3. Find A Doctor Who Listens
Most women know that just because someone is a doctor doesn't automatically mean they have no biases. (Ahem.) Counterintuitive though it may be, the truth is that there are plenty of sex-negative gynecologists (see above), misogynistic doctors, and transphobic healthcare providers. It's not all that uncommon to have your legitimate concerns dismissed by a physician, or for the answers simply not to be there, because no one has thought to ask the question. (Ask me about all the weird looks I get trying to explain queer lady sex concerns to doctors in various fields.
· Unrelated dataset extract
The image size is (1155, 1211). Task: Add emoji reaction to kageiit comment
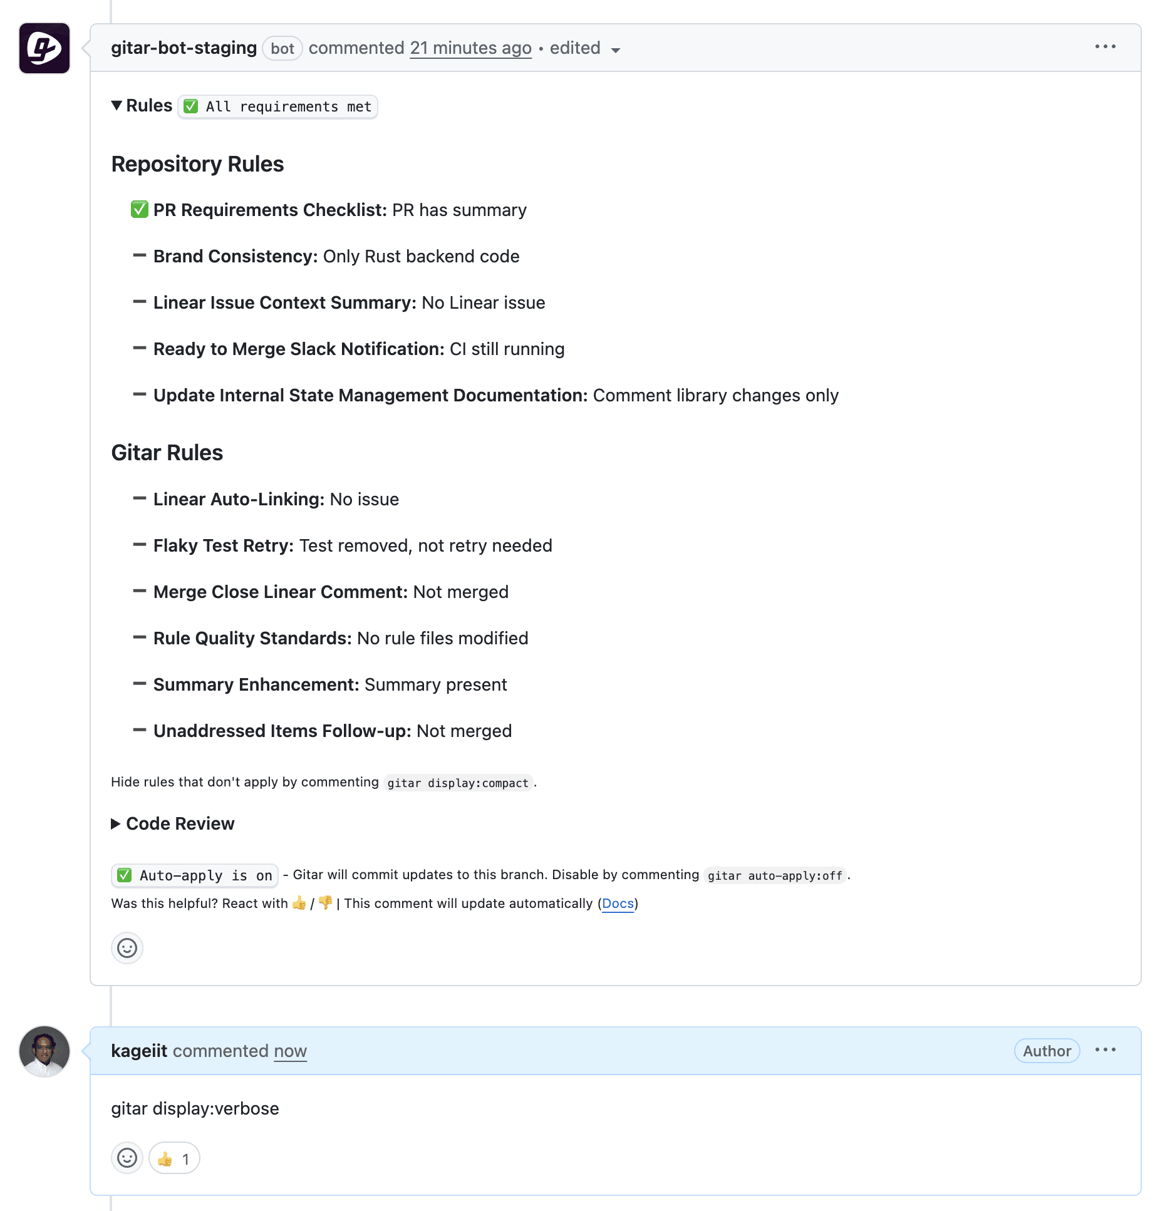[127, 1158]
There is no literature on anything.)
But if a doctor is brushing off your concerns about erectile dysfunction, and you feel as though ED is affecting your quality of life, you really have to sack up and find a second opinion. Or third or fourth or fifth. Yes, it's frustrating, but the truth is, most people who aren't cis men have an impossible time finding quality care. Truthfully, you have a leg up on the rest of us, and you still won't have to work quite as hard. You just might not be used to getting dismissed. Privilege can be cool like that.
4. If You Can Sustain An Erection During Masturbation, Then The Problem Is Likely Psychological
Tons of dudes (according to Reddit) claim that their problem is "real," by which they mean "not in their heads." They insist that they don't have performance anxiety, and then go on to detail how they have no problems maintaining an erection during masturbation, but then once they're faced with a partner, they lose it. Guess what? That's the literal definition of performance anxiety. Seeing a psychologist may be more helpful to folks with this issue than a hastily scribbled Viagra prescription, to get at the root of their underlying anxieties, judgements, and self-doubt.
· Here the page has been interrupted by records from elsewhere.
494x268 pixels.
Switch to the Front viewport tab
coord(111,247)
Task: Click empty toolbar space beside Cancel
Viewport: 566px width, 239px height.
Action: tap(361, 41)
5. Reframe The Importance Of The Penis In Sex
Often times, the psychological hangups of ED are around female partner-pleasing. Once an erection wilts, it may as well be the sex apocalypse for everyone involved. But here's a secret I'm going to let you in on: a dick typically doesn't even crack the top three favorite things women like to get off with. One through three might be anything from tongues, to fingers, to two hands doing different things, to three hands (one hers), to touching herself while you help in some other way, to a vibrator. Your dick just isn't that important to her orgasm. I don't say that to scare you; I say that to empower you! And to free you from the tyranny of your own false sense of importance! A sex therapist visited by you and your partner can help you reframe your sex to be "pleasure-oriented" rather than orgasm/"results"/finish line-oriented. And seriously, once you stop worrying about it so much, the problem often really does fix itself.
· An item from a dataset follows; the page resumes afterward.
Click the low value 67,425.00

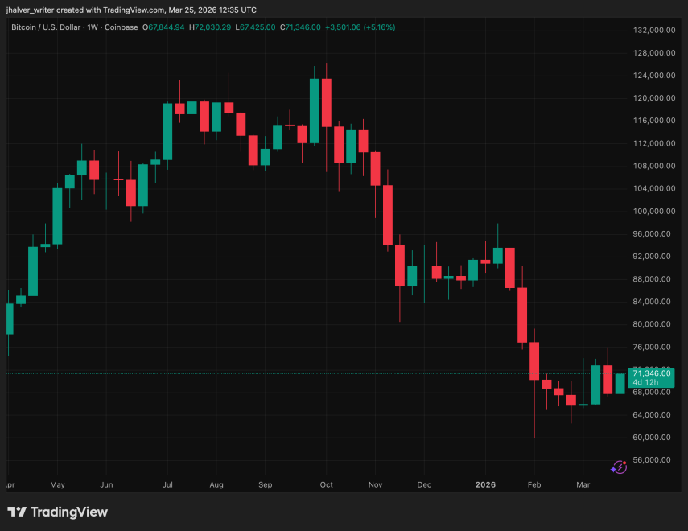[x=254, y=27]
6. Drugs Are Bad For Boners
Whiskey dick has spawned several new offspring since men first realized that getting sh*tfaced was generally bad for sexy business. Among them are weed dick, which science has recently proven the real existence of, but even drugs like SSRIs prescribed for depression are notorious boner-kills. Obviously, discuss prescription med concerns with a doctor (your third, fourth, or fifth opinion-hunting skills may need to be enlisted here). But recreational drug use might also be a culprit worth looking into.